**RECORDS TO USE**:

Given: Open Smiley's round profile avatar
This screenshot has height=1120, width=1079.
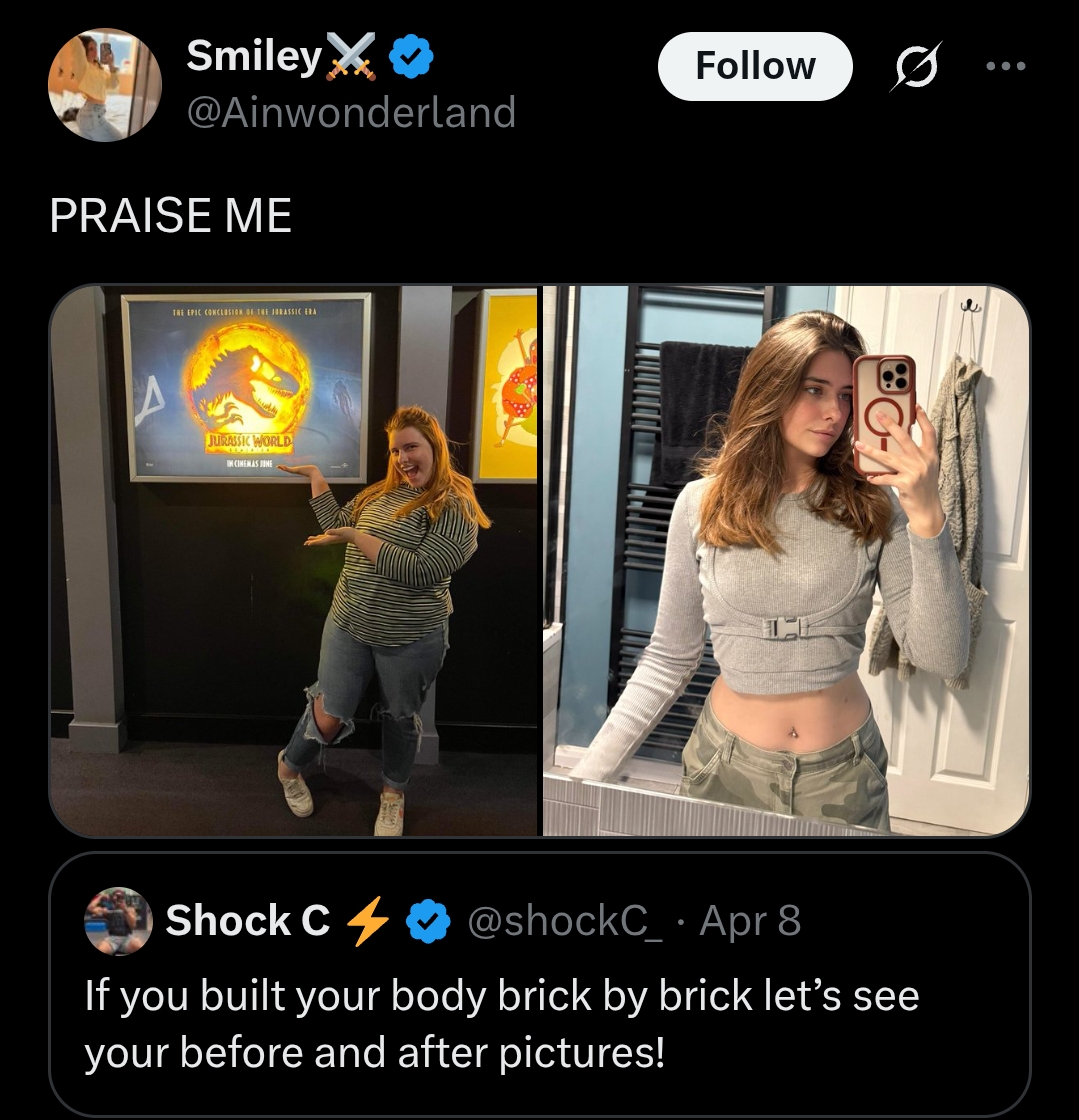Looking at the screenshot, I should click(x=105, y=85).
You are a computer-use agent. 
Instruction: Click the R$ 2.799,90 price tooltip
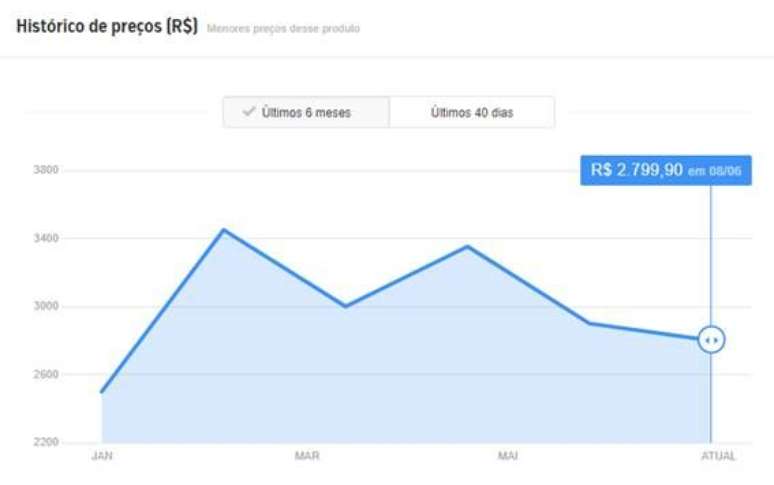coord(665,170)
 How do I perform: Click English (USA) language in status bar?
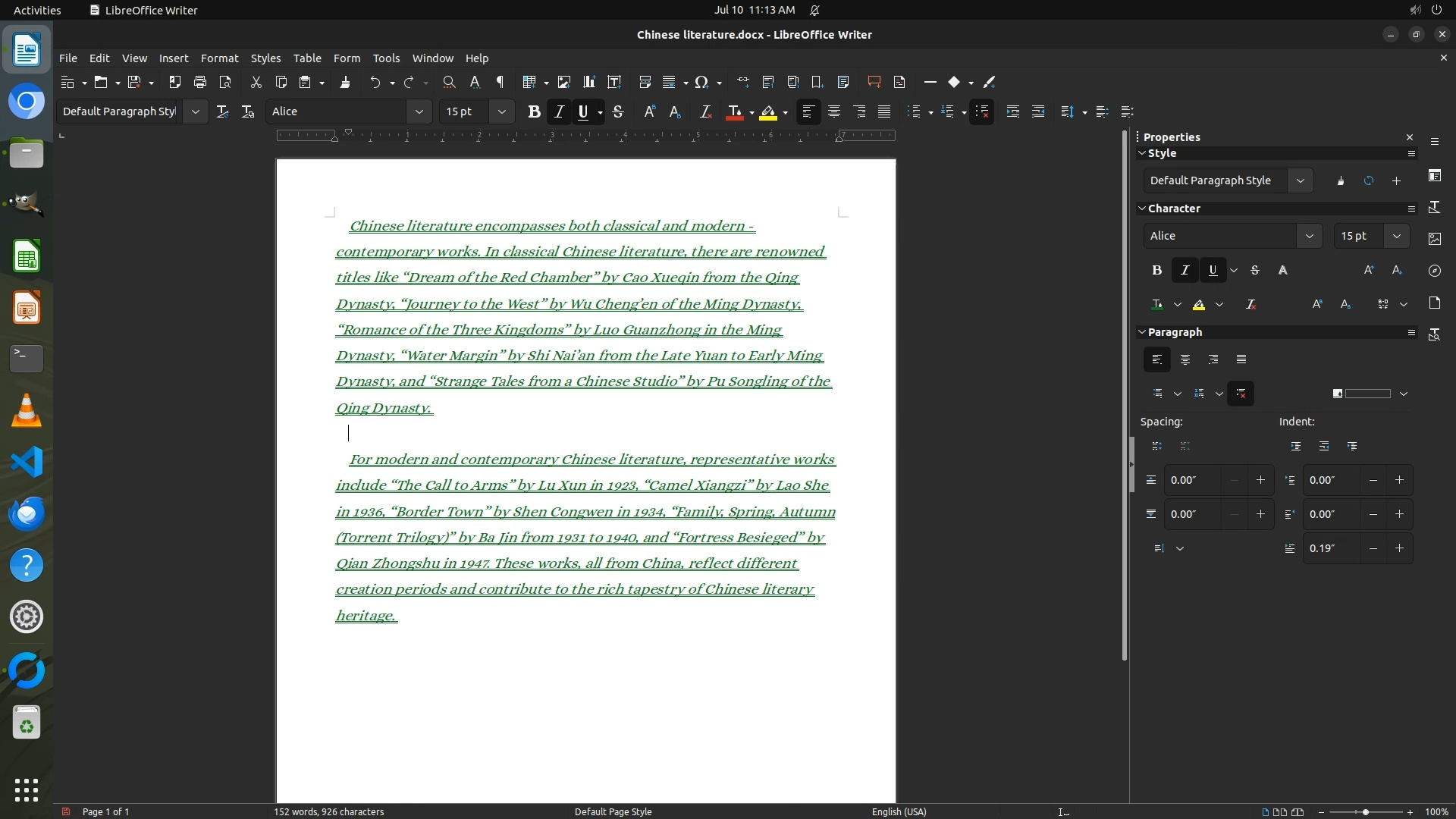[x=899, y=811]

**EXERCISE DETAILS**: Reproduce all of the material above word for word, leaving out the pictures.

**SOLUTION TO THE PROBLEM**:
Given: Open Smiley's round profile avatar
This screenshot has height=1120, width=1079.
Looking at the screenshot, I should click(x=105, y=85).
You are a computer-use agent. 
Instruction: Click the R$ 2.799,90 price tooltip
coord(665,170)
 How do I perform: Click English (USA) language in status bar?
[x=899, y=811]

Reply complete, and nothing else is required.